■ Tasks to perform:
A – Update the forum thread's stretch from "14. ### ELECTRONERD" through "(Vref = 1.25V)." by putting "feedback resistors" wherever "voltage divider resistors" appears.
B – Name every distinct username that posts in the forum thread.

┌─ Source passage

11. ### roberto.drago Thread Starter New Member

Apr 20, 2010
6
0
Hi

We found out that our power supply gives 18V, what values change in order to get the 5V from the same LM338?

Thanks,
Roberto

12. ### kingdano Member

Apr 14, 2010
377
19
You have seen the equations done - no one here is interested in doing your work for you.

I think the point of the forums is to help you figure it out, not to do it for you.

13. ### roberto.drago Thread Starter New Member

Apr 20, 2010
6
0
Thanks for all your help kingdano. Appreciate it, yet we are still students and learning electronics.

The thing is that the input voltage does not seem to be related to the output voltage. With our given supply, we are not getting the required output voltage.

14. ### ELECTRONERD Senior Member

May 26, 2009
1,146
16
According to the equation It isn't. It has to do with the voltage divider resistors. As long as you have a voltage supply within the constraint limits, and 18V does, you'll be fine. The regulator will have a voltage drop across it's input and output in order to power itself (Vref = 1.25V).

Austin

15. ### Jaguarjoe Active Member

Apr 7, 2010
770
91
With an 18 volt supply and a 5 volt output, the regulator will be dissipating 26 watts. I don't think it will survive.

└─
┌─ Recorded information

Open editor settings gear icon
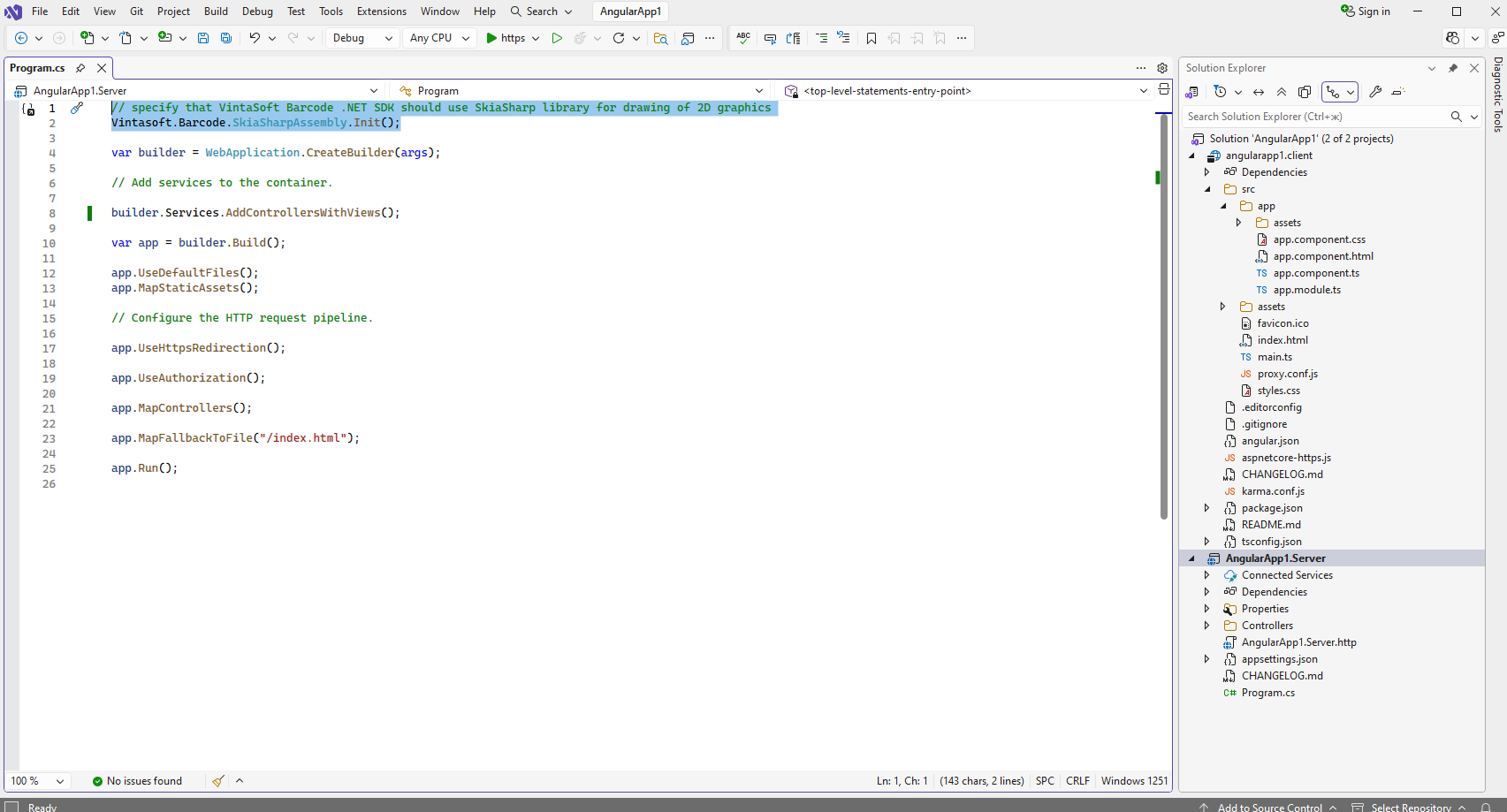The image size is (1507, 812). [1162, 68]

└─

■ Answers for the tasks:
A –
14. ### ELECTRONERD Senior Member

May 26, 2009
1,146
16
According to the equation It isn't. It has to do with the feedback resistors. As long as you have a voltage supply within the constraint limits, and 18V does, you'll be fine. The regulator will have a voltage drop across it's input and output in order to power itself (Vref = 1.25V).

B – roberto.drago, kingdano, ELECTRONERD, Jaguarjoe